▶ Task instructions: Find every line in the entries below that contains the string "pyautogui" with the same capitalization, and copy each of those lines.

▶ Entries shown:

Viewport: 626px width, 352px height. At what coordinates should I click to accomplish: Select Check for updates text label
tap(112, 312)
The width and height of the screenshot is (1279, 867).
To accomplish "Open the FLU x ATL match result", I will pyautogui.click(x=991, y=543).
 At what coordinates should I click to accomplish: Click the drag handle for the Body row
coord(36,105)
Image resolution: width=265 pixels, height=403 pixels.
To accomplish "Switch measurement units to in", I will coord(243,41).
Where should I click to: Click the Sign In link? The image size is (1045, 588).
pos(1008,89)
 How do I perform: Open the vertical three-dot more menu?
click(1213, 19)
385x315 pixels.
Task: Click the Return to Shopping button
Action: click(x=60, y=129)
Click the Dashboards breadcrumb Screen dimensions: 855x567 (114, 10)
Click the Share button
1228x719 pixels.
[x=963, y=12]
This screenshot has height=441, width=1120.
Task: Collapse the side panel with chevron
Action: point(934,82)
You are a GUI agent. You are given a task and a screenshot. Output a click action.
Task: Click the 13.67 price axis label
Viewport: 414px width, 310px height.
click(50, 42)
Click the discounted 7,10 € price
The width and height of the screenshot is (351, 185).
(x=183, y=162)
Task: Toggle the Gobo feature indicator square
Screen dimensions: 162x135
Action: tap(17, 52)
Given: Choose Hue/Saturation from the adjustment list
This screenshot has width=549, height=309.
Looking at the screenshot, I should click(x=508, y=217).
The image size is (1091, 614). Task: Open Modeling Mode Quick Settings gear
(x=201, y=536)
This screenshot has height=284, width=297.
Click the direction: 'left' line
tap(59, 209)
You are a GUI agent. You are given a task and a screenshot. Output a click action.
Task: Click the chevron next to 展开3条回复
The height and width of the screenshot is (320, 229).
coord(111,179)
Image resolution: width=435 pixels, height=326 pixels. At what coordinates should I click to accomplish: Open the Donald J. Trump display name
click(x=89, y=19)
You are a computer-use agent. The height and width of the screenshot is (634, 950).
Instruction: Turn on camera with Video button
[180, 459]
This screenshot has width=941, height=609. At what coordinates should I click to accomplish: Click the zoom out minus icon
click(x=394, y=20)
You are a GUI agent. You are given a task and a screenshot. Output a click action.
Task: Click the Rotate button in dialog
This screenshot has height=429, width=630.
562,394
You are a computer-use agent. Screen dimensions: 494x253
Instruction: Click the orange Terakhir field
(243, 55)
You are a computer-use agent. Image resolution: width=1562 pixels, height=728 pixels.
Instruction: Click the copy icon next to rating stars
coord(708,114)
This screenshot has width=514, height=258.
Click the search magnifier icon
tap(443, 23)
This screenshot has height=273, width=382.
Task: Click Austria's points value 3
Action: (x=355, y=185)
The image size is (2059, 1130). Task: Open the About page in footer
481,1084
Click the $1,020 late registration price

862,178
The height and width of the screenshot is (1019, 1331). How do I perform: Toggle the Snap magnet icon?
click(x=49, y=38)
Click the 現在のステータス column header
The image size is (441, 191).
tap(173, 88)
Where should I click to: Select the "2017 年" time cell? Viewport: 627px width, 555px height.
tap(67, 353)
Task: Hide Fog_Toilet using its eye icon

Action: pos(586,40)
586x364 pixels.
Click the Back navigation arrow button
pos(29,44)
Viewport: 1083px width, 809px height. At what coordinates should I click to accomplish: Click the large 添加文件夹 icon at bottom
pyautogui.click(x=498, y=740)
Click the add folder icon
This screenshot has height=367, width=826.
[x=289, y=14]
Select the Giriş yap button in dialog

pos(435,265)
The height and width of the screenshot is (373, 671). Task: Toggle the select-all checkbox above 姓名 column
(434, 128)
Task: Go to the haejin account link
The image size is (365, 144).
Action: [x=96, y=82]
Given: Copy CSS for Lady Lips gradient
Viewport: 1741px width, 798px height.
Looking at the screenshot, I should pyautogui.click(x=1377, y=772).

▶ Solved problem:
To accomplish "Open the FLU x ATL match result", I will pyautogui.click(x=991, y=543).
pyautogui.click(x=498, y=740)
Looking at the screenshot, I should pyautogui.click(x=1377, y=772).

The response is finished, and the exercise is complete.